#### STATED GOAL:
Which lines in the material below contain the string "Toggle"? Pick out each one and copy it in full.
______________________________
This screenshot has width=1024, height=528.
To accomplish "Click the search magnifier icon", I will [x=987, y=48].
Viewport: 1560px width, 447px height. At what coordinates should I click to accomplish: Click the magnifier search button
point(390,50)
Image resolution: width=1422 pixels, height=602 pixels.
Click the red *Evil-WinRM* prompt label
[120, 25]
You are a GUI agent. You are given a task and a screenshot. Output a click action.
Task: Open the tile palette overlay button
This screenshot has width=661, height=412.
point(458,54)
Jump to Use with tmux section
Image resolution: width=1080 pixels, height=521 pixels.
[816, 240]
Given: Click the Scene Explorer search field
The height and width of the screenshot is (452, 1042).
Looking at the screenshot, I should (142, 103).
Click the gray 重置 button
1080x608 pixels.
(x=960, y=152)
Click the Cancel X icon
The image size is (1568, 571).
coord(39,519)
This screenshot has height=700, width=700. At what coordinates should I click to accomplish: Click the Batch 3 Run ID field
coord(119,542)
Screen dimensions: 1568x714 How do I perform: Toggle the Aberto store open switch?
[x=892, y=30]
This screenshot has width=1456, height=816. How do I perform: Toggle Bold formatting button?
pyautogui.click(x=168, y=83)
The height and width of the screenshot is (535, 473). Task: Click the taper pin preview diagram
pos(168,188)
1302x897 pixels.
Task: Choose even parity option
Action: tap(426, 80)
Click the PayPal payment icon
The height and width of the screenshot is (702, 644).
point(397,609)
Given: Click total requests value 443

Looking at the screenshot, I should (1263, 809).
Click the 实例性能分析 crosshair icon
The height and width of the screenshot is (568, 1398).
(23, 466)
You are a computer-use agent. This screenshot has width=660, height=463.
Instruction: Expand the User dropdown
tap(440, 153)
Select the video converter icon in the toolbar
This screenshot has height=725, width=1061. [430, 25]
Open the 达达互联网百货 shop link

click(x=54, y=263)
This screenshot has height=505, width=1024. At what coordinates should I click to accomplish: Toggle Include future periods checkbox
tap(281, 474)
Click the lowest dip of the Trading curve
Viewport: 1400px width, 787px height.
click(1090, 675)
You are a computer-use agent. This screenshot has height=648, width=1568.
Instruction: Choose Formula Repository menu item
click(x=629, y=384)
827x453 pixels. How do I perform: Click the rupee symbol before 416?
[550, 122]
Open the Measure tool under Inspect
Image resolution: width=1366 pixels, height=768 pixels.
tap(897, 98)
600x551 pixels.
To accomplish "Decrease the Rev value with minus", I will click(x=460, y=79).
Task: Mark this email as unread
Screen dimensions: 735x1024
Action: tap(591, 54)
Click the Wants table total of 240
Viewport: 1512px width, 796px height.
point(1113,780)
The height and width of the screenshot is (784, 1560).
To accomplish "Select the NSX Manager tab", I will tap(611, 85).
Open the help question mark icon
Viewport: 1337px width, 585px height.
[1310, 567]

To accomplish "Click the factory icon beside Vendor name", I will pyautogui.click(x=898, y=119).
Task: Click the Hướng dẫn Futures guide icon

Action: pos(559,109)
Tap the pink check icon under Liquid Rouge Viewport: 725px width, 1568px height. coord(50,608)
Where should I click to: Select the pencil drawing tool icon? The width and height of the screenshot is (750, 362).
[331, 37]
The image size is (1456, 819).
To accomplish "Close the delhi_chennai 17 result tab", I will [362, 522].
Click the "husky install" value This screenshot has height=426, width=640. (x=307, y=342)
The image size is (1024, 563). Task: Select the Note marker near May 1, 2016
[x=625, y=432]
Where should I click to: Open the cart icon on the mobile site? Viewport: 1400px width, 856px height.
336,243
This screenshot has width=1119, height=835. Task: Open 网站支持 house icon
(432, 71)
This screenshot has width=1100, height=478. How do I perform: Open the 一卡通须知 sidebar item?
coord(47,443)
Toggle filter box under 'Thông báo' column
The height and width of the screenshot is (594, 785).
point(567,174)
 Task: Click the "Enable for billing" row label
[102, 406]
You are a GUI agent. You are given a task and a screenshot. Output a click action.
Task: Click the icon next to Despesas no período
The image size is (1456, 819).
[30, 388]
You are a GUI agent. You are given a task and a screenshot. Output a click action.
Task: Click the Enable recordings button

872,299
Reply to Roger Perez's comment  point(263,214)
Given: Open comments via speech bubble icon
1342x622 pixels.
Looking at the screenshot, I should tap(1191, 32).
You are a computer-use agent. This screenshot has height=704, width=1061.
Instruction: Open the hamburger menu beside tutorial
______________________________
#### TASK RESULT:
Screen dimensions: 1568x714 How do I perform: Toggle the Aberto store open switch?
This screenshot has width=1456, height=816. How do I perform: Toggle Bold formatting button?
This screenshot has height=505, width=1024. At what coordinates should I click to accomplish: Toggle Include future periods checkbox
Toggle filter box under 'Thông báo' column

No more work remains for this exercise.